> What is required: Your answer should be the records below, repeated exactly as they stand.

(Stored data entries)
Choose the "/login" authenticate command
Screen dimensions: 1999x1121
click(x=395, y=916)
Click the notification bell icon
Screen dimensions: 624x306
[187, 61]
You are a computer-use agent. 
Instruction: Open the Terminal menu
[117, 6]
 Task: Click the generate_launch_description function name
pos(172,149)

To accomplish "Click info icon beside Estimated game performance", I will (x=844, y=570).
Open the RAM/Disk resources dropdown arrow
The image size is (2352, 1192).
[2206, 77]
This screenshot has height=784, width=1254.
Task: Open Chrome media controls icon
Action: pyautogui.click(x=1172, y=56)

> Exercise answer:
Choose the "/login" authenticate command
Screen dimensions: 1999x1121
click(x=395, y=916)
Click the notification bell icon
Screen dimensions: 624x306
[187, 61]
You are a computer-use agent. 
Instruction: Open the Terminal menu
[117, 6]
 Task: Click the generate_launch_description function name
pos(172,149)

To accomplish "Click info icon beside Estimated game performance", I will (x=844, y=570).
Open the RAM/Disk resources dropdown arrow
The image size is (2352, 1192).
[2206, 77]
This screenshot has height=784, width=1254.
Task: Open Chrome media controls icon
Action: pyautogui.click(x=1172, y=56)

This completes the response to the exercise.